A lot less blogging these days. This is a period of creative recuperation, of being out in the world and looking and feeding, of listening and watching.
I see now that it's also a period of transition. My show this year was an extraordinary bringing together of years of work; a harvesting of the intuitive, of all that had come as I tried to step out of my way, holding my breath, looking for lightness and fun, for life itself.
I will paint again in the fractally world of deep cells and stretched out universes. But now whatever it is that calls and resonates in that way is now calling and resonating (again) in its second form, the constant return to India. Not only literally, but conceptually, emotionally, existentially.
I remember when India broke through... Wondering what was going on, how these two things were going to connect, work together.

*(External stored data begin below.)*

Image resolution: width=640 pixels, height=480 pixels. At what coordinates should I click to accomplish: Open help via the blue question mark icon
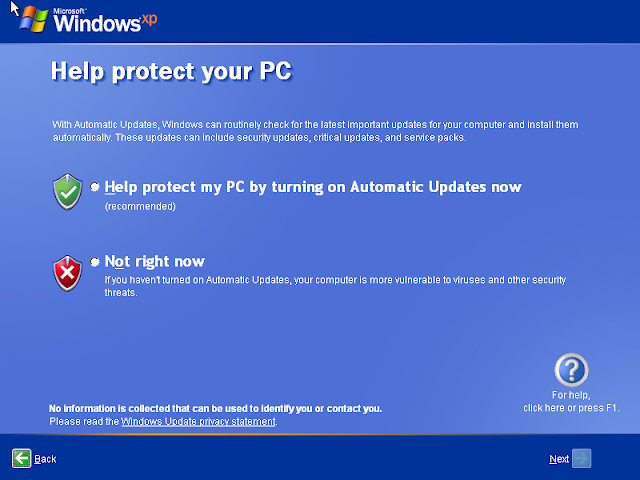[x=571, y=370]
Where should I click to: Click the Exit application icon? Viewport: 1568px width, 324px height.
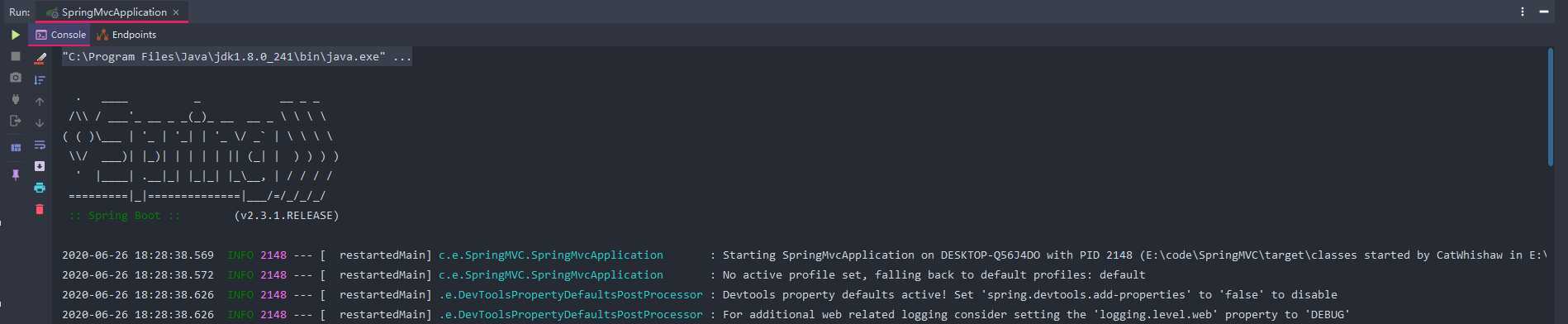pyautogui.click(x=15, y=121)
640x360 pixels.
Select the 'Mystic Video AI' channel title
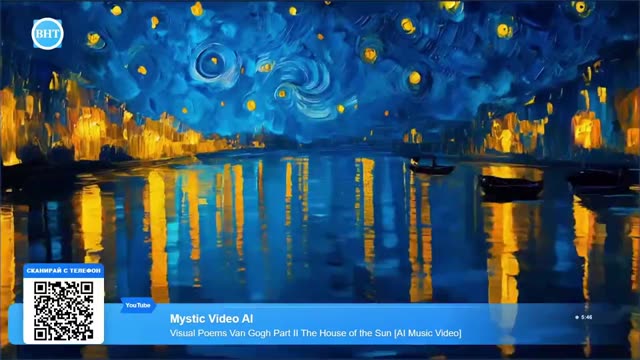(x=211, y=319)
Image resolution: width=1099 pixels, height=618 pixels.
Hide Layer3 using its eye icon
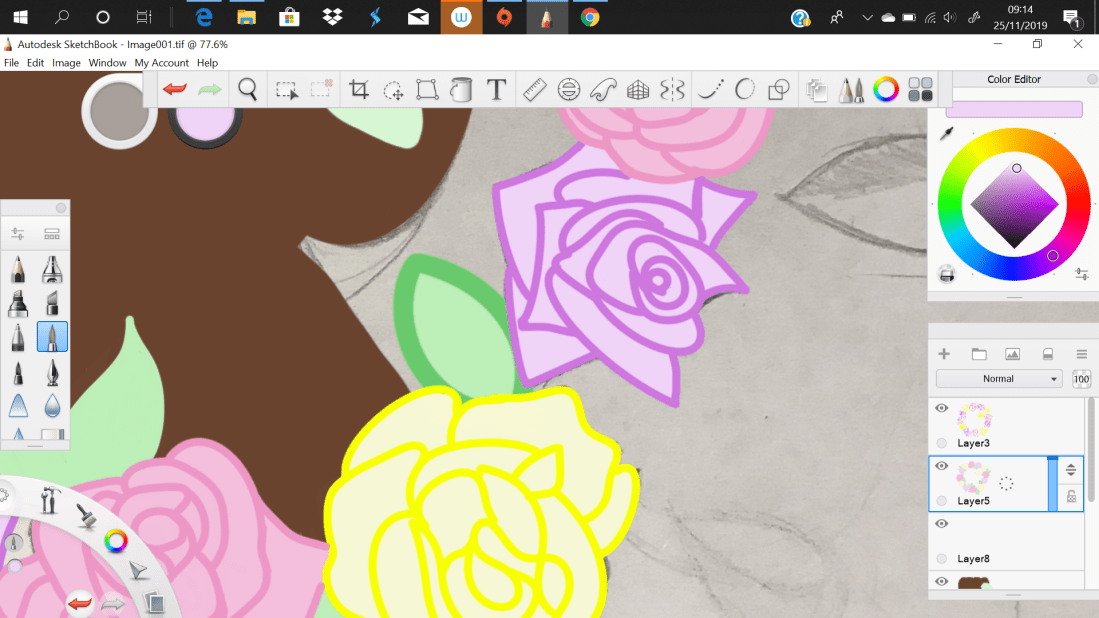pyautogui.click(x=941, y=408)
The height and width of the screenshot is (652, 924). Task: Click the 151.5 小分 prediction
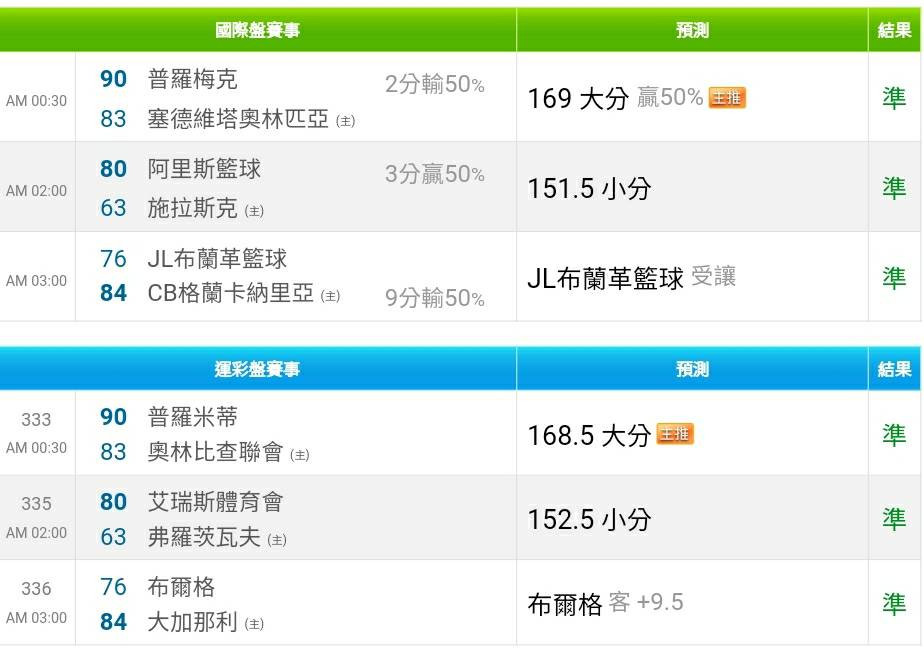coord(589,189)
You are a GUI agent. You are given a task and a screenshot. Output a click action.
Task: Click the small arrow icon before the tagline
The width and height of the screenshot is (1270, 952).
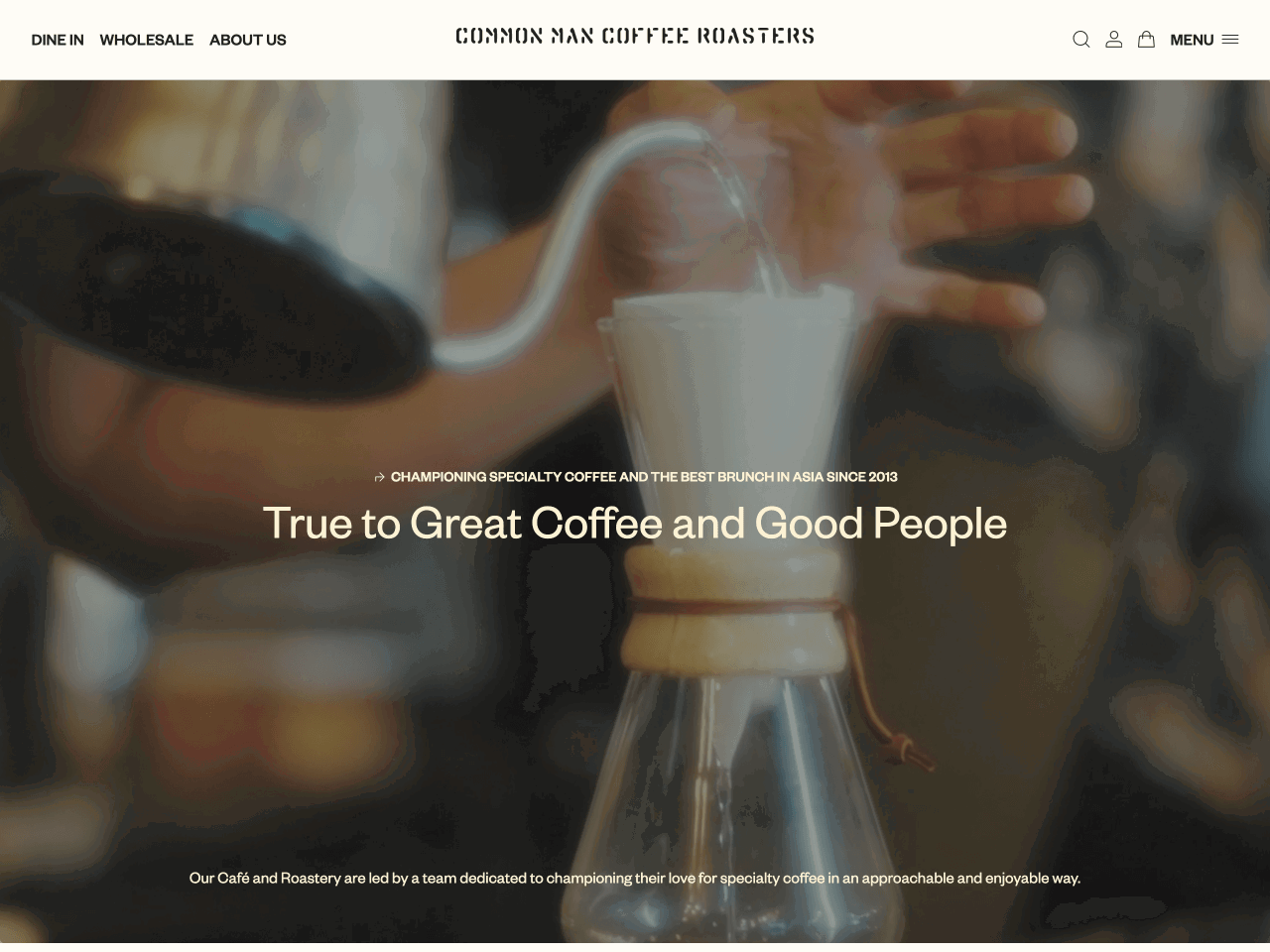coord(379,477)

I can remember posts where I looked at what I called the two strands and could not see how it was going to happen. Innumerable posts, on both blogs/sites, about this relationship, including ones about times when I just decided to just stop trying.

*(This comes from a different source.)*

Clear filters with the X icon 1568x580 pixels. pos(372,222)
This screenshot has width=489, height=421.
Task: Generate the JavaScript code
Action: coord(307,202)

And I remember coming back from my-first-trip-to-India-for-nearly-two-decades last February and feeling all this moving again. And then I got the chance of the show, and it all went back underground, or so it seemed, back to waiting in the damp earth.
Except that actually it didn't. I remember a time soon after the show, when it suddenly became clear that everything that I was interested in, in terms of the Indian aesthetics, and the purpose of those aesthetics (because they do have a very clear purpose), was actually happening with the sand. Most importantly, not just in the image, but in the process; and not just between me and the image, but between the process and its audience.

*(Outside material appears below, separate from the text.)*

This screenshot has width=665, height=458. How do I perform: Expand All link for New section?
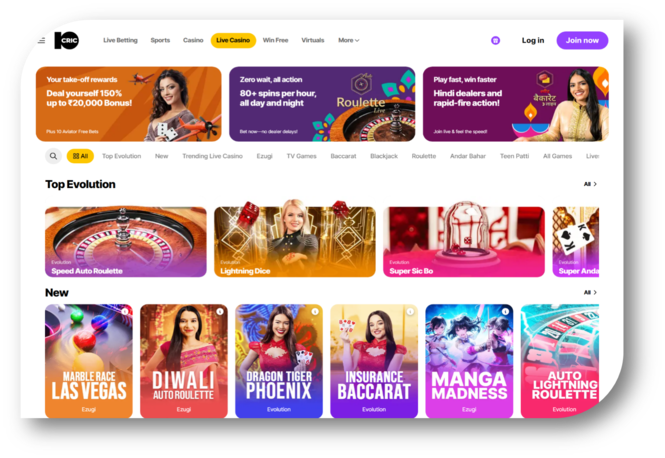(590, 293)
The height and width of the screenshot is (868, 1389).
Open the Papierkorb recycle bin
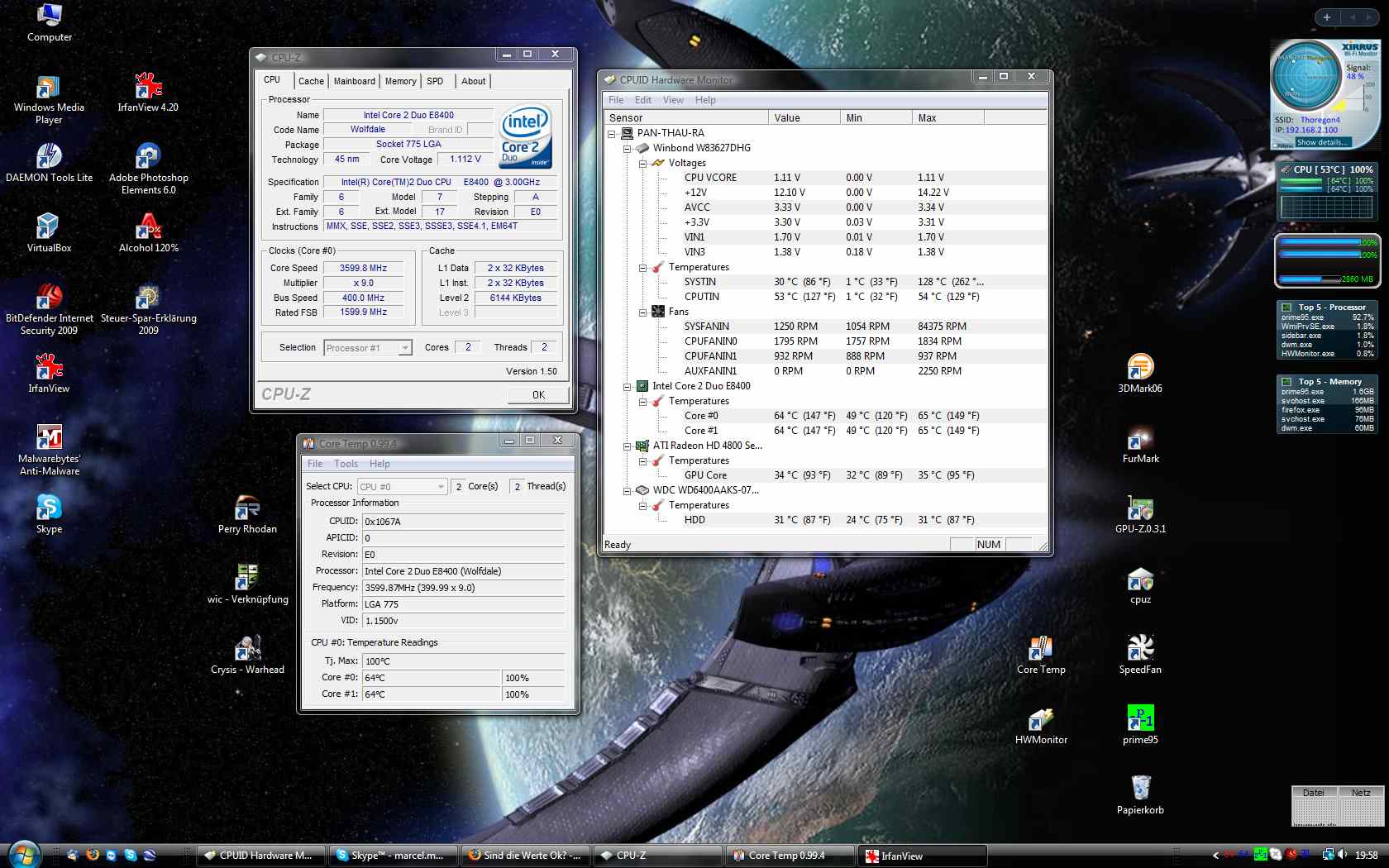pyautogui.click(x=1140, y=788)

Sandpainting as performance was actually creating the conditions that the aesthetic image is designed to create within the ritual spaces of India, and its effects. Eventually I'll write something about this, but for now, I can see it, and I know that it's true.
What emerges always seems to come from the corner you least expect it.
And, without this kind of reflecting and writing here, especially with something as transient as a sandpainting, it's easy to miss what has happened.